Il dovere, che bel concetto, alto valore civico e morale viene attribuito a uno dei principali verbi della nostra grammatica, il dovere che diventa sostantivo ricco e basilare che deve per forza di cose essere aggettivo caratteristico di ciascuno di noi Poliziotti. Cavolo, il dovere è una cosa seria ma non sempre si è in grado di adempierlo nel migliore dei modi specie quando, come già detto, è il sistema stesso che fa di tutto per svuotarlo di qualsiasi connotazione positiva.
Troppo difficile ormai è diventato adempire alla nostra missione specie in questo periodo dove chi ci comanda pare non capire, non vedere, non valutare, interessandosi a noi, agli “Operai”, solo quando si fa “il pezzo” che diventa per loro un pezzo di carriera, un pezzo di vita, merce di scambio.
E per quel pezzo, certe volte, mi vengono tanti dubbi, ci sono persone e colleghi che per “Un Pezzo” si venderebbero la mamma o l’anima al diavolo pur di far bella figura ma, forse, “Il pezzo” non và proprio d’accordo con il “Dovere”. “Il pezzo” alle volte è così importante che non importa come, l’importante è arrivarci, devi fare i salti mortali, devi fare cose che non sai fare, che non hai mai fatto, che qualcuno qualche tempo fa ti avrebbe detto come farle ma, l’incompetenza e la non curanza di chi ci gestisce, non di rado, azzera generazioni di esperienza lasciandoci in balia delle situazioni spesso difficili da affrontare senza il supporto di quella vita da “sbirro” vissuto di tanti colleghi “trasferiti a domanda”…. che spesso chiamiamo Ispettori. (Quando c’erano ed esistevano….gli Ispettori, quelli veri!!!)
Come si fa ad azzerare l’esperienza di un ufficio??
Come si fa a chiedere “i pezzi” senza chi quei pezzi sa comporli adeguatamente indirizzandoti nel miglior modo possibile?? Perché pretendere dal nulla un lavoro così delicato è difficile??
Noi siamo uomini come gli altri e come altri sbagliamo, spesso, per inesperienza ma la nostra inesperienza non può e non deve gravare sul futuro e sulla vita delle persone che in questo lavoro coinvolgi….e se ti và male la tua inesperienza ti porta pure ad essere additato al pari del delinquente che hai arrestato: è facile con i mass media di oggi ribaltare le carte e passare per un carnefice.
Cari colleghi non so da voi cosa accade, forse non lo voglio nemmeno sapere, oggi; ma quando sento il mio primo e supremo capo, il Ministro Maroni, dire che i tagli alla sicurezza sono una bugia io mi chiedo con quale coscienza questo nostro capo ci chiede di continuare?

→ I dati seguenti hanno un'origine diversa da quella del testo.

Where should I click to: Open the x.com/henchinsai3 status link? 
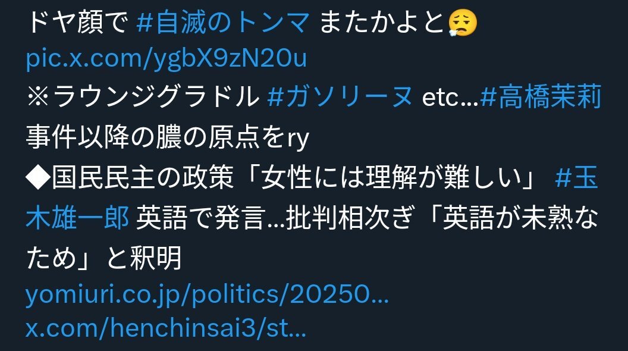(x=166, y=327)
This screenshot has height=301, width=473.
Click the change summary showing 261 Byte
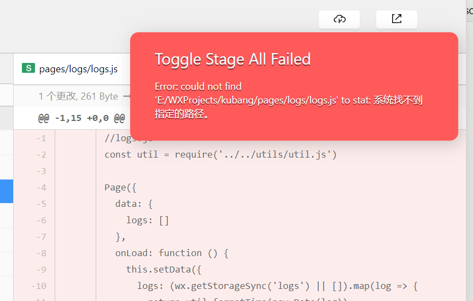(78, 96)
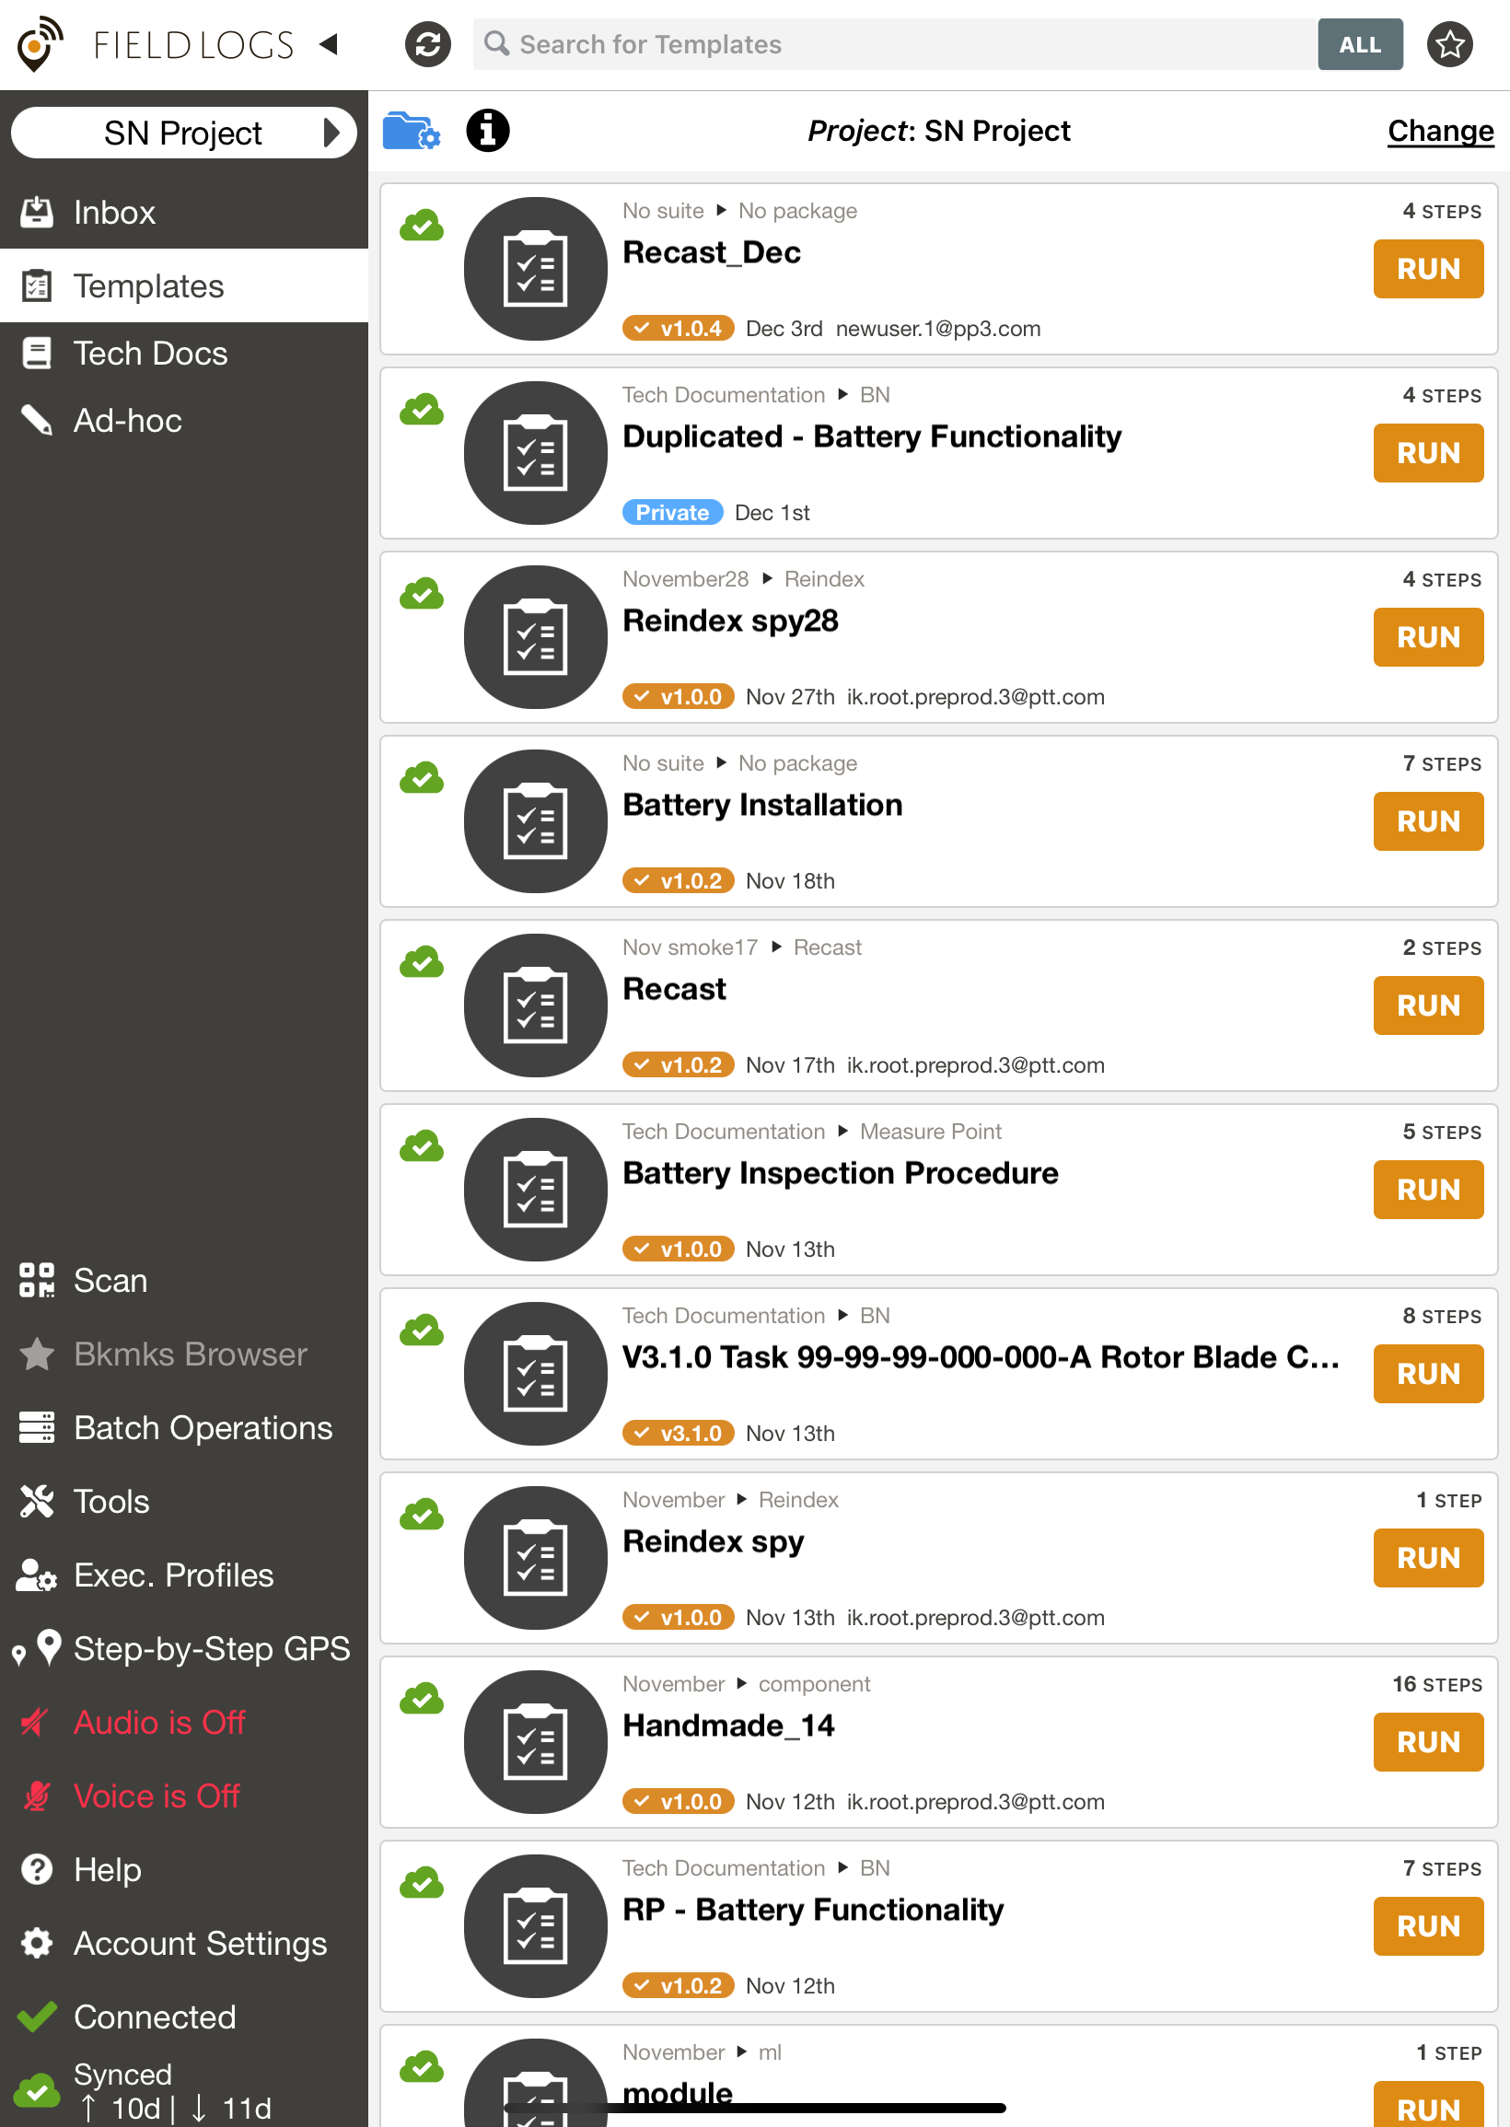Toggle Voice is Off setting
This screenshot has height=2127, width=1510.
(156, 1795)
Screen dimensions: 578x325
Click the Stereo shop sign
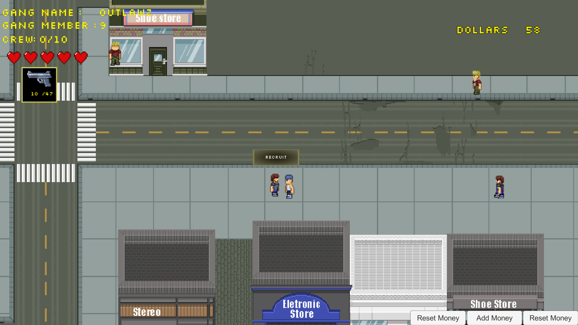tap(147, 312)
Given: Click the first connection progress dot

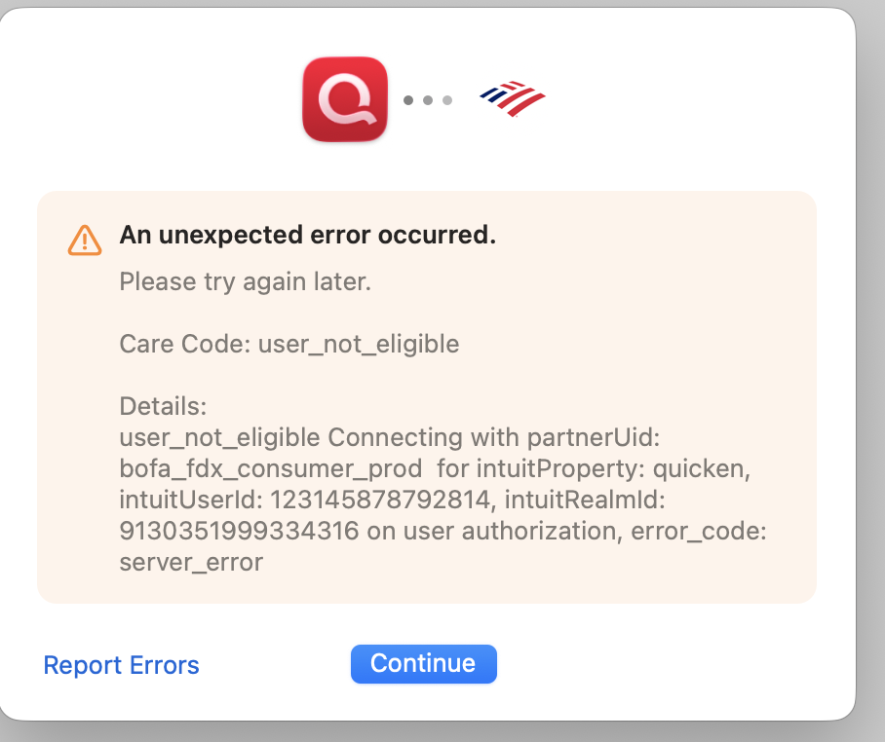Looking at the screenshot, I should tap(407, 99).
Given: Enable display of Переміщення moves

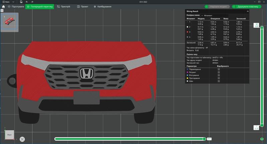Looking at the screenshot, I should tap(219, 69).
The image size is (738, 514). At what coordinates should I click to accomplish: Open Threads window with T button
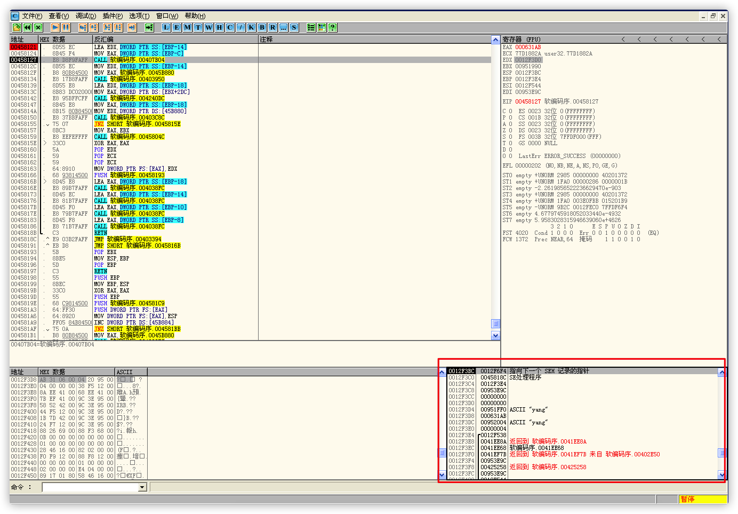pyautogui.click(x=198, y=27)
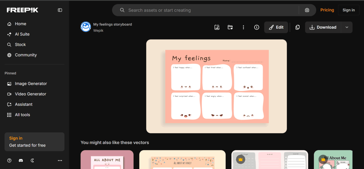Go to the Community section
This screenshot has width=364, height=169.
pos(25,55)
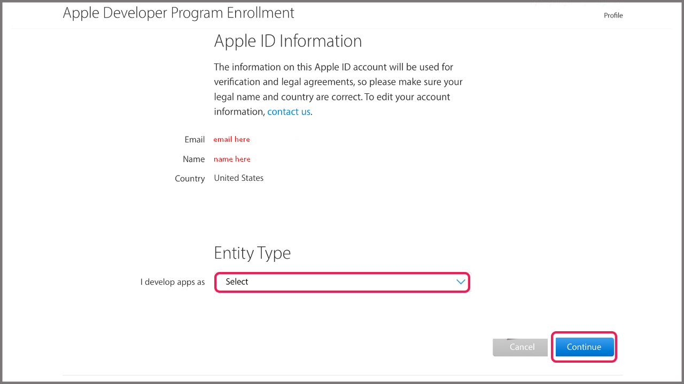Click the Apple ID Information heading
The image size is (684, 384).
(x=287, y=41)
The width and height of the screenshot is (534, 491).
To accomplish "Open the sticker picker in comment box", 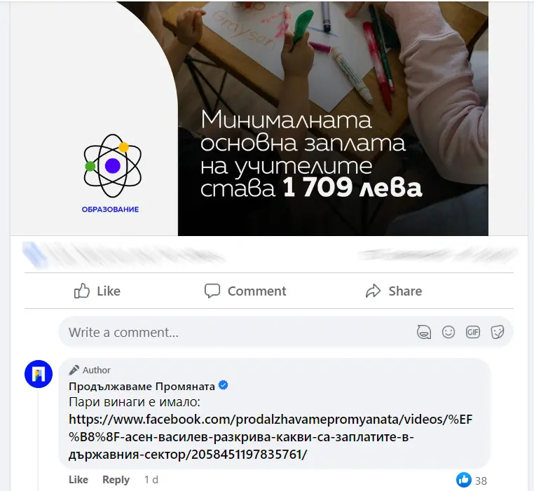I will click(x=498, y=332).
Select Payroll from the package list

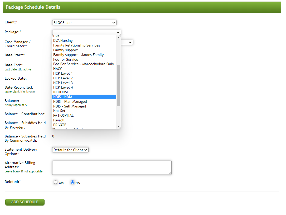point(59,120)
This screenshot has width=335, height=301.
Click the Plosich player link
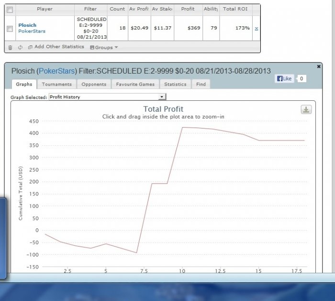click(x=27, y=25)
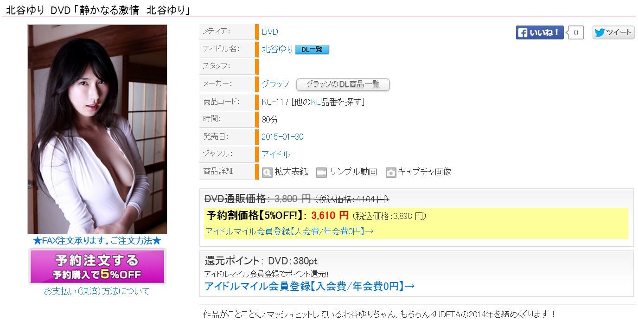This screenshot has width=638, height=327.
Task: Click the Facebook いいね! like button
Action: 540,32
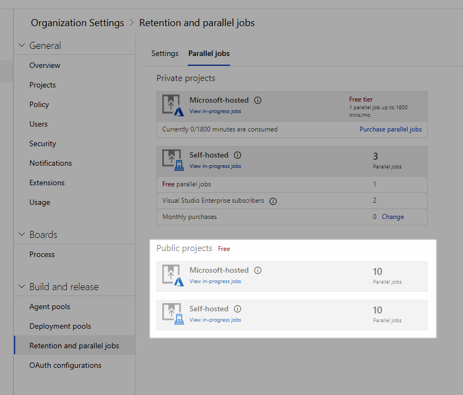463x395 pixels.
Task: Click Purchase parallel jobs link
Action: [390, 129]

Con quale forza dovremmo sperare di poter sentire i nostri vertici più prossimi vicini al nostro operato quando, da certe dichiarazioni, il primo a scaricarci è proprio il nostro Ministro?
Sappiamo bene tutti che su quelle strade siamo soli e forse ci siamo anche un pò abituati a questo ma difficile è non percepire, specie ora, che quella solitudine si sta sempre di più rivelando vero e proprio abbandono.
Ma a noi, cari colleghi, ancora, chi c’è lo fa fare?